Introduction

Because of global warming, the major pests of soybean [Glycine max (L.) Merr.] have shifted from foliage-feeding coleopteran and lepidopteran pests to sap-sucking hemipteran pests during the last few decades1. Various stink bugs and soybean aphid species are the main hemipteran pests that damage soybean plants by sucking the juice from plant tissues2. Significant losses in soybean yield, quality, and germination have been caused by stink bug feeding3. The soybean aphid can cause up to 58% yield loss, and a $2.4 billion loss has been estimated annually in the US4.

Although synthetic pyrethroid insecticides have been widely used to manage insects, they might also harm plants. Phytotoxicity is defined as a harmful effect on various physiological processes. In various crop species including soybean, the several studies on interactions between plant physiology and pesticides have been reported5,6,7,8,9. The symptoms of phytotoxicity differ, including leaf speckling, leaf margin necrosis (browning) or chlorosis (yellowing), brown or yellow leaf spots, leaf cupping or twisting, plant stunting, and plant death10.

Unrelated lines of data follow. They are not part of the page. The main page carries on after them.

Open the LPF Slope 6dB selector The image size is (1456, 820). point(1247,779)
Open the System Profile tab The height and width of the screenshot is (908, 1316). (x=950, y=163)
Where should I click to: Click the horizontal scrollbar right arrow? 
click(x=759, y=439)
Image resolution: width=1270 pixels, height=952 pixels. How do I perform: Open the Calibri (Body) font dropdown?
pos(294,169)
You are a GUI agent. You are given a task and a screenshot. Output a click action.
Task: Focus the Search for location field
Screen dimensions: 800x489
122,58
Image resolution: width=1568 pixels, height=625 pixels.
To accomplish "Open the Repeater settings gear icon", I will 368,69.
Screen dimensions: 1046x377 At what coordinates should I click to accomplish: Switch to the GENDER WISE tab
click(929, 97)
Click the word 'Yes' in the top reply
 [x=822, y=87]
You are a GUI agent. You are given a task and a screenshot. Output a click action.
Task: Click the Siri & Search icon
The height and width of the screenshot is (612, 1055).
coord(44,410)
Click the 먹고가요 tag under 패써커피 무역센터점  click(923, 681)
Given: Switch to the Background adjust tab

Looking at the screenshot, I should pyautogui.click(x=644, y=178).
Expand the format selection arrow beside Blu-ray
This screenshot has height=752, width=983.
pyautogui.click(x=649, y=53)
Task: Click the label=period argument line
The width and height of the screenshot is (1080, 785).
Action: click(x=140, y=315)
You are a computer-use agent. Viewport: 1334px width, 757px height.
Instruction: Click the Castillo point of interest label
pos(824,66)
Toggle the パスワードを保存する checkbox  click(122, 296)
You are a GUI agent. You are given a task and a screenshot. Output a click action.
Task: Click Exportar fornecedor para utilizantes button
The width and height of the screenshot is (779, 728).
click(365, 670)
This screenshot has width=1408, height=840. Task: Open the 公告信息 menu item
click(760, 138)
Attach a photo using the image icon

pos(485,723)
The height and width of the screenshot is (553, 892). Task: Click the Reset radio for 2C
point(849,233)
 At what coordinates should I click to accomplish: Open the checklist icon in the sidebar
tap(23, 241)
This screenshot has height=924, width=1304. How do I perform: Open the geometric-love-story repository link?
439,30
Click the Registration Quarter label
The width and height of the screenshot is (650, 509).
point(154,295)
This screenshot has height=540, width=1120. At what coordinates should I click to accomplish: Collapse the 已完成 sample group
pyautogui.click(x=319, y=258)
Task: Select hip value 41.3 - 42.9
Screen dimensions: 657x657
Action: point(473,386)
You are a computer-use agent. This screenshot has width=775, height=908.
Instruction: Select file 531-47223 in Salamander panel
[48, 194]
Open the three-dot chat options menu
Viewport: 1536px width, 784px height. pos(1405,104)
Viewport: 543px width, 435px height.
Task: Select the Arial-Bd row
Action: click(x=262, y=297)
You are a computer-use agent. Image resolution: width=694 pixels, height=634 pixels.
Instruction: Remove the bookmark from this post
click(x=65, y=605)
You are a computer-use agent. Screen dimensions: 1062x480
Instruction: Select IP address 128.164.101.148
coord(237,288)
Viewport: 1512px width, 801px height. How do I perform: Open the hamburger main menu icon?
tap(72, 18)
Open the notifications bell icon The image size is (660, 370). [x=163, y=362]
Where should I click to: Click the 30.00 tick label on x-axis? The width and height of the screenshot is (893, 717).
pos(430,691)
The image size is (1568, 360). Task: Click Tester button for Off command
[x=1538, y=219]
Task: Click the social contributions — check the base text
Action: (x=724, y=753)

The insecticidal mode of action of pyrethroids, which derive etofenprox, relies on their ability to bind to voltage-gated sodium channels, disrupting insects’ nerve system11. Voltage-gated sodium channels are the most effective targets for the neurotoxic effects of pyrethroids, while voltage-gated chloride, and calcium channels work as secondary sites of action for a subset of pyrethroids11,12. Although the insecticide of etofenprox has been widely used in soybean fields to manage pests, few physiological and genetic studies of interactions between plants and pesticides have been reported. In a previous study, we firstly reported a novel trait, sensitivity to phytotoxicity of etofenprox (PE) in soybean, and it was illustrated that it was controlled by a single dominant gene through genetic analysis13. Only a limited number of genotypes, Danbaek and Kwangan, indicated leaf shrinkage due to the etofenprox application13. PE in Danbaek and Kwangan was regulated by the same gene inherited from a common ancestor, Tohoku 6913.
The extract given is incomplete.